Designing Ansible for flexibility and simplicity

When I was first getting started with Ansible, I struggled a lot with the layout for my projects. The Ansible best practices docs were a little bit of help (they’ve gotten way better), but like most “best practices” they solve for a very simple use case.

Google generally wasn’t much help either. Most of what I found solved for “I am running a two tier application on a couple of machines”.

It sounds like it would be a simple problem to solve, but thinking through all the requirements, there are a lot of things to consider.

I need a layout that is flexible with some areas of enforced consistency, covering multiple app stacks in different clouds, accounts, and environments. I also need it to be as simple and easy-to-understand as possible, so I can hand it off to others. Finally, I need something that can be self-contained for easy portability and testing.

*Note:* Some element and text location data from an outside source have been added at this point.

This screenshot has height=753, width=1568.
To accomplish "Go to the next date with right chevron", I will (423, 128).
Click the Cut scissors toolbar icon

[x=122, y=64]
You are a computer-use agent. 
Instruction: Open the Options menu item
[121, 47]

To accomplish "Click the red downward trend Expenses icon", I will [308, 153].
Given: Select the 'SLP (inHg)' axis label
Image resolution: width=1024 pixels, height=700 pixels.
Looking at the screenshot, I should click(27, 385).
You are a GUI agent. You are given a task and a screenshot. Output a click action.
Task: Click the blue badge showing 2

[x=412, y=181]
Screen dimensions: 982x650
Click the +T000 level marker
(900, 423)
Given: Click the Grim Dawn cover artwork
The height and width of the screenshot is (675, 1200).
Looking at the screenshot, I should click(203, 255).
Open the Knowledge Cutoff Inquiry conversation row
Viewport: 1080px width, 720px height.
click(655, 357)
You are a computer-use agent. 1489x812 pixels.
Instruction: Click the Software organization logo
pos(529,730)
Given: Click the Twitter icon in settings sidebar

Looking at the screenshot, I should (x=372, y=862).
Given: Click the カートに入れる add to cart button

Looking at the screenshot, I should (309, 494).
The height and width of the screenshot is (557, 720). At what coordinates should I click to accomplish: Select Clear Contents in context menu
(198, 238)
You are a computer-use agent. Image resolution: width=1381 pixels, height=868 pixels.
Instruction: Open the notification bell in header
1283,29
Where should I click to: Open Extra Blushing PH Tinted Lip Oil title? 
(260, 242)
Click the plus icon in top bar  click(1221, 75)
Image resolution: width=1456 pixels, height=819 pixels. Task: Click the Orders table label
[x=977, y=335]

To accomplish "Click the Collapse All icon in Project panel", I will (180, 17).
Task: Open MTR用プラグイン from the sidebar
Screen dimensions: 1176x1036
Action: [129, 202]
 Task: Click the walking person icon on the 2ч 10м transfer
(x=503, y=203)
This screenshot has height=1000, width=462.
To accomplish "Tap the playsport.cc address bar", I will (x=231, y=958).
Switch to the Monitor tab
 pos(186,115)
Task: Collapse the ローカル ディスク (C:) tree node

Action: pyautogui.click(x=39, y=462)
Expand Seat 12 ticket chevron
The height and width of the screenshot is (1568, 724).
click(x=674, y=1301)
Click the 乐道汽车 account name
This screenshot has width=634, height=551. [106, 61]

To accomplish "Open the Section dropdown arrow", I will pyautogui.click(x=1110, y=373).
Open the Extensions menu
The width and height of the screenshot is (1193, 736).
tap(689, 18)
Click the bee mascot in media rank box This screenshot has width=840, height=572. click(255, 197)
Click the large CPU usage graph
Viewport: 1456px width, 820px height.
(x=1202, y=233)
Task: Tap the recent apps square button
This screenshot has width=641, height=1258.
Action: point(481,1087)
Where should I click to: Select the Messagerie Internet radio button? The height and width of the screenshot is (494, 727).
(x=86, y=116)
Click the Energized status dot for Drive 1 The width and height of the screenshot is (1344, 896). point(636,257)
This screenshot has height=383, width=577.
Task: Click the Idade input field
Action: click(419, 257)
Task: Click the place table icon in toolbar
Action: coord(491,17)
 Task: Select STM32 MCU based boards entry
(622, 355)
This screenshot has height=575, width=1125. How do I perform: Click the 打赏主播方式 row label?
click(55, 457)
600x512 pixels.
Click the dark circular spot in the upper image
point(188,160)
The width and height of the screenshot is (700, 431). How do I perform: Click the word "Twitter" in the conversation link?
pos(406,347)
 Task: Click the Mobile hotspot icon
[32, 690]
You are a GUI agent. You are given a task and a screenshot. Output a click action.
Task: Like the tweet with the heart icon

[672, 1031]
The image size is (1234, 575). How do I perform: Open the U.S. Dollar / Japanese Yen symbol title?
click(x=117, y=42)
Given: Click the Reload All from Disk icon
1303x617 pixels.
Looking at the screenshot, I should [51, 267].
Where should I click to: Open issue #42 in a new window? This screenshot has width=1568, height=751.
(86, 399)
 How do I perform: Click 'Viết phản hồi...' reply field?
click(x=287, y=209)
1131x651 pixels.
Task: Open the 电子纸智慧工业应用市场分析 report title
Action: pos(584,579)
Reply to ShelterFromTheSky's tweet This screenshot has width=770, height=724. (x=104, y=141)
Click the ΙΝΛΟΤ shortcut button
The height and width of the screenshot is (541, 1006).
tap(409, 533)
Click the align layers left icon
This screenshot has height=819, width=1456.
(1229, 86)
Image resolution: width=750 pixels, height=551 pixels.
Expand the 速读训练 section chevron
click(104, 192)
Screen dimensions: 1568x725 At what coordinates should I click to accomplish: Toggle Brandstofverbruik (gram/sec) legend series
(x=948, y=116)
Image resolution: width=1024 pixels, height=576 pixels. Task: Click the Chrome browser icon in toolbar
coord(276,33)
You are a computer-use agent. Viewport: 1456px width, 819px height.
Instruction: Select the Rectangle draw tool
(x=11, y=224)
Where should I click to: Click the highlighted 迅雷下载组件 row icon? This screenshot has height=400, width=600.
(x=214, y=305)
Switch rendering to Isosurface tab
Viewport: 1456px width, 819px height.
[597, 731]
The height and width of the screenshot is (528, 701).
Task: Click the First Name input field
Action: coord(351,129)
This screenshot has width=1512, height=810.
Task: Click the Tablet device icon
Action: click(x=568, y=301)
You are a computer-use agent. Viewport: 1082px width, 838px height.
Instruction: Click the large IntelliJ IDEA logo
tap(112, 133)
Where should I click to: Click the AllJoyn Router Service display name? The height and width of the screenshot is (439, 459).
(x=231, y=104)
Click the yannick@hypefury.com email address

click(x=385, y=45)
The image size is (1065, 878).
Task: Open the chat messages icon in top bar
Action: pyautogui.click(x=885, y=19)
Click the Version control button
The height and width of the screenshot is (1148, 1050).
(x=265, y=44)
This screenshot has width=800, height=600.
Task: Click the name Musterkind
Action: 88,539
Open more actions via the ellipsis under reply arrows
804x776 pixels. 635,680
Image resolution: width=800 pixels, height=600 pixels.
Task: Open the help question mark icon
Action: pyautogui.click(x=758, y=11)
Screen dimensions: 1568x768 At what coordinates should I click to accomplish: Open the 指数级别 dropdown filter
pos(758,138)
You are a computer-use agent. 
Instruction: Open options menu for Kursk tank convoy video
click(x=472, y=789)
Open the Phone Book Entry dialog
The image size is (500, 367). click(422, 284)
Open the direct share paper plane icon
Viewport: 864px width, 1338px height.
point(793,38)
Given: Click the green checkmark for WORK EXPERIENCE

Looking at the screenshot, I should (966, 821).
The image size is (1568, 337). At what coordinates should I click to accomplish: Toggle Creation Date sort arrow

So I came up with my own layout, and so far, it seems to work pretty well.

└── ansible
    ├── ansible.cfg
    ├── callback_plugins
    ├── library
    ├── environments
    │   ├── biz_unit_1
    │   │   ├── dev
    │   │   │   ├── group_vars
    │   │   │   │   ├── dev.yml
    │   │   │   │   └── secret.yml
    │   │   │   └── host_vars
    │   │   │       ├── api_server.yml
    │   │   │       ├── db.yml
    │   │   │       ├── router.yml
    │   │   │       └── webserver.yml
    │   │   ├── prod
    │   │   ├── qa
    │   │   ├── shared
    │   │   ├── api_server.yml
    │   │   ├── db.yml
    │   │   ├── router.yml
    │   │   └── webserver.yml
    │   ├── biz_unit_2
    │   └── biz_unit_3
    ├── global_vars
    ├── inv
    │   ├── ec2.ini
    │   ├──
    │   └── hosts
    └── roles
        ├── apache2
        ├── general_server_config
        ├── java_jdk
        ├── mysql
        ├── nginx
        ├── postfix
        └── varnish

* a very pared-down and sanitized version of what 
I work in day to day

Let’s break this down a little to explain the rationale.

The root directory (I’d recommend tossing it in /opt/ansible) and its contents are all stored in source control, including ansible.cfg, a callback_plugins directory, and a library directory. This means ALL Ansible config and customizations can be version controlled and made portable.  The library directory may, in turn, reference git sub-projects for different modules, but can be included in the main repo either way.

I’ve seen a lot of guides that say to put everything in /etc/ansible with the Ansible binary. This will make your Ansible install fragile and difficult to port/share. I’d recommend against it.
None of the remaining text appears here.